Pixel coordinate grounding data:
§

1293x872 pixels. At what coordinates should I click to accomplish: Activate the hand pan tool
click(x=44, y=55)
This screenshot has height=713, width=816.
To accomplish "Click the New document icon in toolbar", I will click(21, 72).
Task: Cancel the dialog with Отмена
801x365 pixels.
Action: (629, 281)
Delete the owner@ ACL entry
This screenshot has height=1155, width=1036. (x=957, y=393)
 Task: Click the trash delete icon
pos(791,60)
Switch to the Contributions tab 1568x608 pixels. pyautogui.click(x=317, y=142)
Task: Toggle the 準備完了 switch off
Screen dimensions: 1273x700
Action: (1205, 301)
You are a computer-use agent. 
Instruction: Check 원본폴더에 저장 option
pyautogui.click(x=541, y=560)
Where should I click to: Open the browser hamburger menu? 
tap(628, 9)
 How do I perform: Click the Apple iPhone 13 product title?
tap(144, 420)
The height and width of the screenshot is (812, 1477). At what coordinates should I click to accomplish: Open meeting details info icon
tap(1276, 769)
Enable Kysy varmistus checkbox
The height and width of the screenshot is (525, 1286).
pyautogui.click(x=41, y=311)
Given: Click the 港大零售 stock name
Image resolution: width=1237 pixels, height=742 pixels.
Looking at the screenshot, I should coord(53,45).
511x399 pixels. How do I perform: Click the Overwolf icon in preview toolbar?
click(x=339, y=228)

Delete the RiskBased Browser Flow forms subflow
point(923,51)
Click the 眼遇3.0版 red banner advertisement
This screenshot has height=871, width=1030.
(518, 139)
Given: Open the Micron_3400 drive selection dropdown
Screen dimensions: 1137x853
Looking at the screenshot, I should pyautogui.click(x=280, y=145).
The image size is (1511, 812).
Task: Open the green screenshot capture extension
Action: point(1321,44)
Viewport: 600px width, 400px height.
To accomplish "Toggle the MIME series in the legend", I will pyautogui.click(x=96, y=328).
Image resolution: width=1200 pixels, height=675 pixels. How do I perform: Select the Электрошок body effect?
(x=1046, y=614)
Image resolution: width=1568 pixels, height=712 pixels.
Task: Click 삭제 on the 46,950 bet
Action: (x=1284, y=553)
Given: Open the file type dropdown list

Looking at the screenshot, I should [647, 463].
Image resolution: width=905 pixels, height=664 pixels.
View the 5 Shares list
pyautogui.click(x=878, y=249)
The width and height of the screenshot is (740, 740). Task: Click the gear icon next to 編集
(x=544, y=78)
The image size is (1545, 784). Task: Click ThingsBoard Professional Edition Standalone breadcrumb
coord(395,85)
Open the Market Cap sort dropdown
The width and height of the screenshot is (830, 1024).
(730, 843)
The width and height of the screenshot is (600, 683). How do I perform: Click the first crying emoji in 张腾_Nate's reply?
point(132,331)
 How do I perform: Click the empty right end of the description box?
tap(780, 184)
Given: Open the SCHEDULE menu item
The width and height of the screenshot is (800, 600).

§

The problem:
The number of lines above where the word "Toggle" occurs, and only that number, is the answer.

Result below:
2